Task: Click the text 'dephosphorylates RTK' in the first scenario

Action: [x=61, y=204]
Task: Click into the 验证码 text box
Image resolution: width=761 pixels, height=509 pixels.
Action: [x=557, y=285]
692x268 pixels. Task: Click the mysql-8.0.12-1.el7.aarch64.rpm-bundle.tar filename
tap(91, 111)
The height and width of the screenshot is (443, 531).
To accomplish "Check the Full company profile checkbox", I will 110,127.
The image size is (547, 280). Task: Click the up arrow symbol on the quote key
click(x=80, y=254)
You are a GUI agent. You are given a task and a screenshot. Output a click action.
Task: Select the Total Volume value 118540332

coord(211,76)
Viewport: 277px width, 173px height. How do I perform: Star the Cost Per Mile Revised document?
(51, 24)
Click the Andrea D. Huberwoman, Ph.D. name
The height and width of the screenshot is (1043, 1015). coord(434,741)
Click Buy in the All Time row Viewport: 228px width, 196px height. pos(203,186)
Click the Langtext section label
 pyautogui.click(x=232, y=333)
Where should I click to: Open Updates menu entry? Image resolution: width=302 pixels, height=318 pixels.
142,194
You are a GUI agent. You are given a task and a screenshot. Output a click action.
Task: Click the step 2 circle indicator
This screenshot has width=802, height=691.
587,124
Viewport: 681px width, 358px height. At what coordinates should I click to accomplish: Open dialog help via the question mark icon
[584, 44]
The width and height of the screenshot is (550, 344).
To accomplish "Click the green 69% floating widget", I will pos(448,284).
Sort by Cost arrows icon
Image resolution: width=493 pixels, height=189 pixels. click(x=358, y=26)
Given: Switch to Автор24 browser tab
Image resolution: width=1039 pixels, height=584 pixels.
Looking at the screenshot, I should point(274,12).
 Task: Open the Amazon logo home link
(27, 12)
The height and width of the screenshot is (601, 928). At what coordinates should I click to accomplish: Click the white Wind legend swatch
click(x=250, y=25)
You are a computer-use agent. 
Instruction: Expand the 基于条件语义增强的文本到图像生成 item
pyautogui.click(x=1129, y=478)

· · ·

**Problem statement**: Where the line containing "Image resolution: width=761" appears, start copying, and go on exactly through the last line of the data.

**Output of the exercise**:
Image resolution: width=761 pixels, height=509 pixels.
Action: [x=557, y=285]
692x268 pixels. Task: Click the mysql-8.0.12-1.el7.aarch64.rpm-bundle.tar filename
tap(91, 111)
The height and width of the screenshot is (443, 531).
To accomplish "Check the Full company profile checkbox", I will 110,127.
The image size is (547, 280). Task: Click the up arrow symbol on the quote key
click(x=80, y=254)
You are a GUI agent. You are given a task and a screenshot. Output a click action.
Task: Select the Total Volume value 118540332

coord(211,76)
Viewport: 277px width, 173px height. How do I perform: Star the Cost Per Mile Revised document?
(51, 24)
Click the Andrea D. Huberwoman, Ph.D. name
The height and width of the screenshot is (1043, 1015). coord(434,741)
Click Buy in the All Time row Viewport: 228px width, 196px height. pos(203,186)
Click the Langtext section label
 pyautogui.click(x=232, y=333)
Where should I click to: Open Updates menu entry? Image resolution: width=302 pixels, height=318 pixels.
142,194
You are a GUI agent. You are given a task and a screenshot. Output a click action.
Task: Click the step 2 circle indicator
This screenshot has width=802, height=691.
587,124
Viewport: 681px width, 358px height. At what coordinates should I click to accomplish: Open dialog help via the question mark icon
[584, 44]
The width and height of the screenshot is (550, 344).
To accomplish "Click the green 69% floating widget", I will pos(448,284).
Sort by Cost arrows icon
Image resolution: width=493 pixels, height=189 pixels. click(x=358, y=26)
Given: Switch to Автор24 browser tab
Image resolution: width=1039 pixels, height=584 pixels.
Looking at the screenshot, I should point(274,12).
 Task: Open the Amazon logo home link
(27, 12)
The height and width of the screenshot is (601, 928). At what coordinates should I click to accomplish: Click the white Wind legend swatch
click(x=250, y=25)
You are a computer-use agent. 
Instruction: Expand the 基于条件语义增强的文本到图像生成 item
pyautogui.click(x=1129, y=478)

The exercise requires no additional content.